There is an interesting line in Galatians about how Moses received God’s law:
The law was given through angels and entrusted to a mediator. (Galatians 3:19)
When God gave the law to Moses, He mediated it through angels.
Angels regularly serve as mediators between God and people. When God has a message to deliver to a young maiden named Mary about how she will bear God’s Son, He delivers it through an angel. When God wants to notify her husband-to-be that the son in his fiancé is miraculously conceived, He sends an angel to deliver the news. When God wants to take the apostle John on a tour of heaven, He does so using an angel.
In Genesis 28, Jacob is at a low point in his life. He has become a fugitive from his home and family because he stole the family inheritance that rightly belonged to his older brother, who, when he found out, vowed to make Jacob pay with his life.
One night, while Jacob is camping out in the middle of nowhere, he has a dream:
He had a dream in which he saw a stairway resting on the earth, with its top reaching to heaven, and the angels of God were ascending and descending on it. (Genesis 28:12)
As theologian Richard Bauckham points out, the stairway Jacob sees is probably climbing the side of a ziggurat, which was a tower commonly built in ancient Mesopotamia that was meant to “touch heaven,” as it were, so that the peoples of that day could ascend it and meet with their gods.
But Jacob’s dream comes with a twist. As in so many other dreams and visions, there are these angels, who one assumes are there to mediate Jacob’s meeting with God as he climbs the stairway on the ziggurat. But this dream is different:
There beside him stood the LORD, and He said: “I am the LORD, the God of your father Abraham and the God of Isaac.” (Genesis 28:13)
In Jacob’s dream, God is not at the top of the ziggurat, waiting for angels to mediate his meeting with Jacob. Instead, He has come to the bottom of the ziggurat – to where Jacob is – to stand “beside him” and to meet with him directly.

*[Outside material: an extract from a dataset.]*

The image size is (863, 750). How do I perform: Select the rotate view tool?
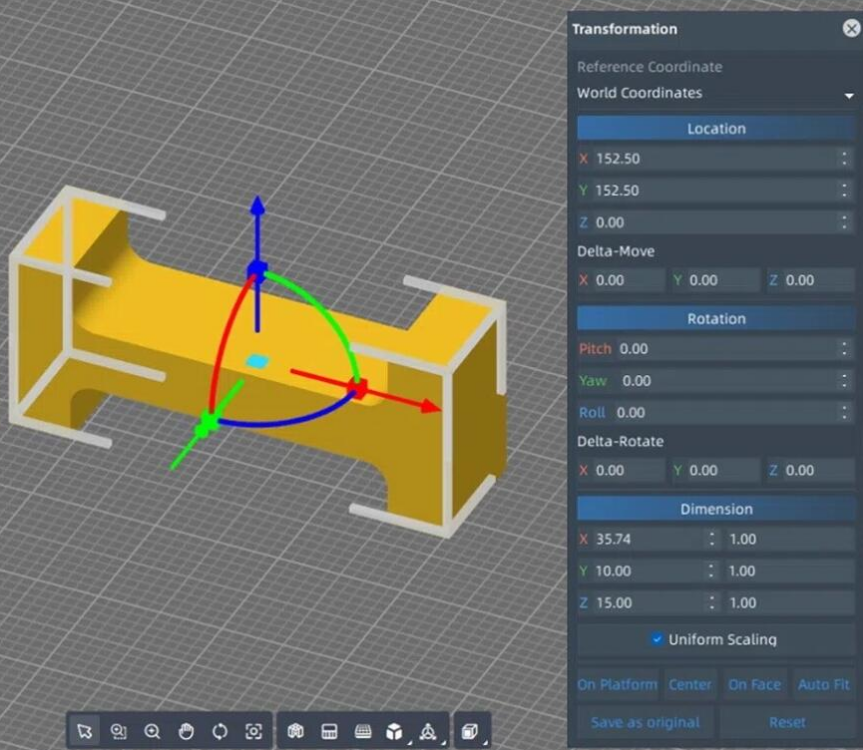coord(220,731)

When Jacob realizes what has happened, he declares:
“Surely the LORD is in this place, and I was not aware of it.” He was afraid and said, “How awesome is this place! This is none other than the house of God; this is the gate of heaven.” (Genesis 28:16-17)
It turns out that Jacob is only partially correct in his analysis of what has happened. Jacob believes the Lord was “in this place” – the place where Jacob happened to be sleeping that night. He perceives his meeting with God as a chance encounter. He just happened to stumble across the place where God was.

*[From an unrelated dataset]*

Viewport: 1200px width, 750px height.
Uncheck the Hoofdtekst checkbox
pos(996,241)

But this is not what God tells Jacob when He speaks to him in his dream. He does not tell him that He dwells in a place, but instead that He desires to dwell with His people:
“I am with you and will watch over you wherever you go.” (Genesis 28:15)
God has not bound Himself to a map, but to mortals. This is why when God wanted to demonstrate His presence most fully, He came to mortals in a mortal who brought immortality by His resurrection.
God is with us. We don’t need to climb a ziggurat or wait for an angel to meet with Him. For we have met God directly in His Son. What Jacob got a glimpse of, we have received the fullness of.